The goal of the project was to study particular rearrangements in the genomes of yeast species, with the specific aims of (1) understanding evolutionary processes that affect the organization of chromosomes, and (2) identifying ongoing processes that affect genome structure. We made substantial progress on both of these aspects:
1 – Evolutionary mechanisms: We discovered that the mating-type (MAT) locus is a hotspot of chromosomal rearrangement, and that its emergence as a hotspot coincides with the origin of the ‘copy-and-paste’ mechanism of mating-type switching that is used by some species including Saccharomyces cerevisiae. The hotspot activity is attributed to occasional errors that occur during switching, resulting in deletions and/or transpositions of DNA that previously flanked the MAT locus. We established that loss of the MAT locus gene MATa2 coincided with the occurrence of the whole-genome duplication in family Saccharomycetaceae. We identified dramatic reorganizations of centromere structure in the yeast genus Naumovozyma, and we identified a new type of centromere in the methylotrophic yeast Pichia pastoris.
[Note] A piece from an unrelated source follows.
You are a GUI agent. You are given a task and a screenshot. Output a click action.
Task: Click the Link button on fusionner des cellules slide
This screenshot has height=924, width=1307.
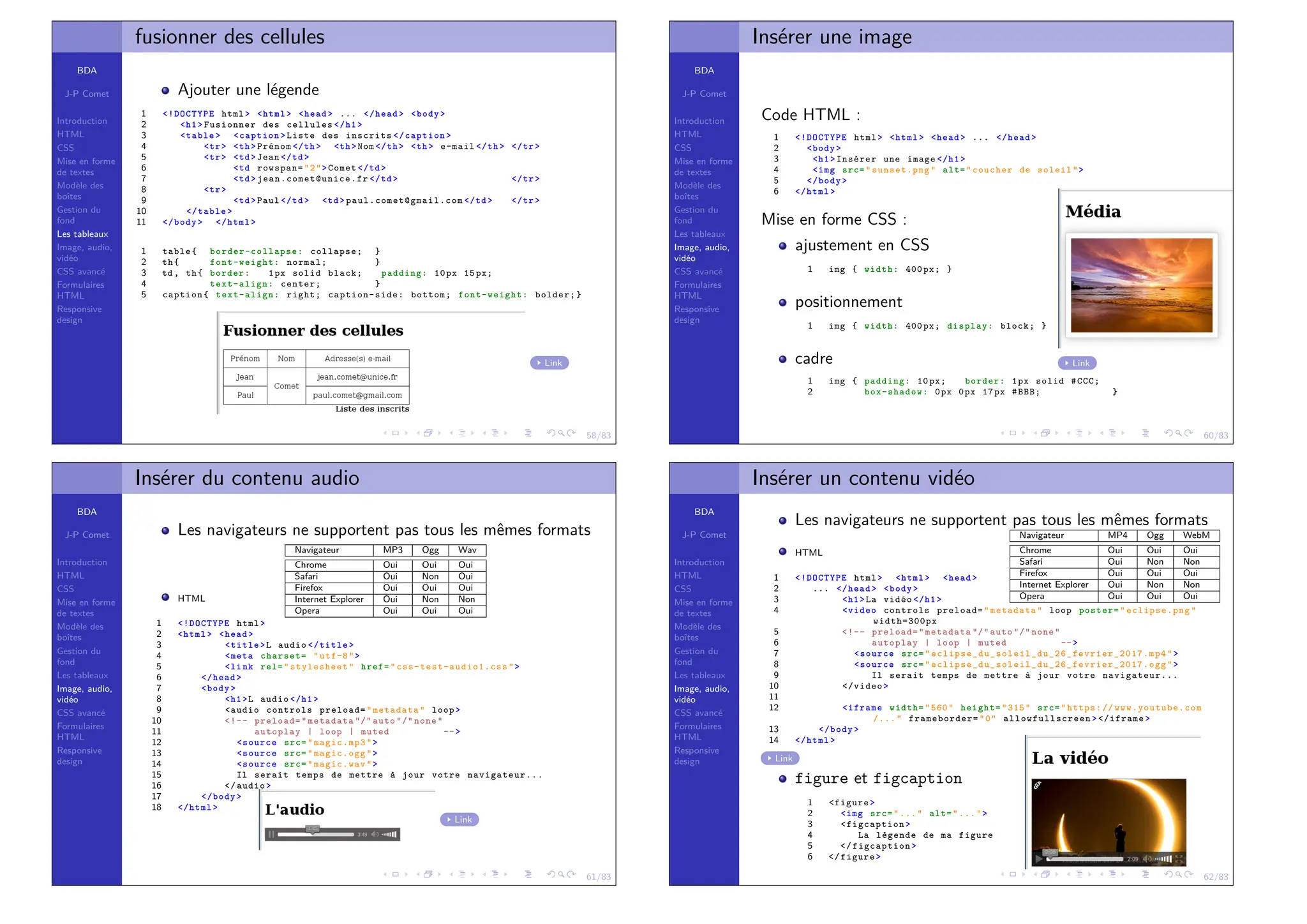point(549,363)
2 – Ongoing processes of genome rearrangement: We discovered that a recurring inversion polymorphism of a large chromosomal region in several methylotrophic yeast species is caused by an unusual process of mating-type switching. We found the same mechanism in Ascoidea rubescens, a distantly related yeast that is an outgroup both to methylotrophs and to the Saccharomyces clade, indicating that this mechanism of switching-by-inversion is an evolutionary ancestor of the copy-and-paste mechanism of switching used by Saccharomyces. Separately, we characterized an analogous recurring inversion polymorphism in Saccharomyces.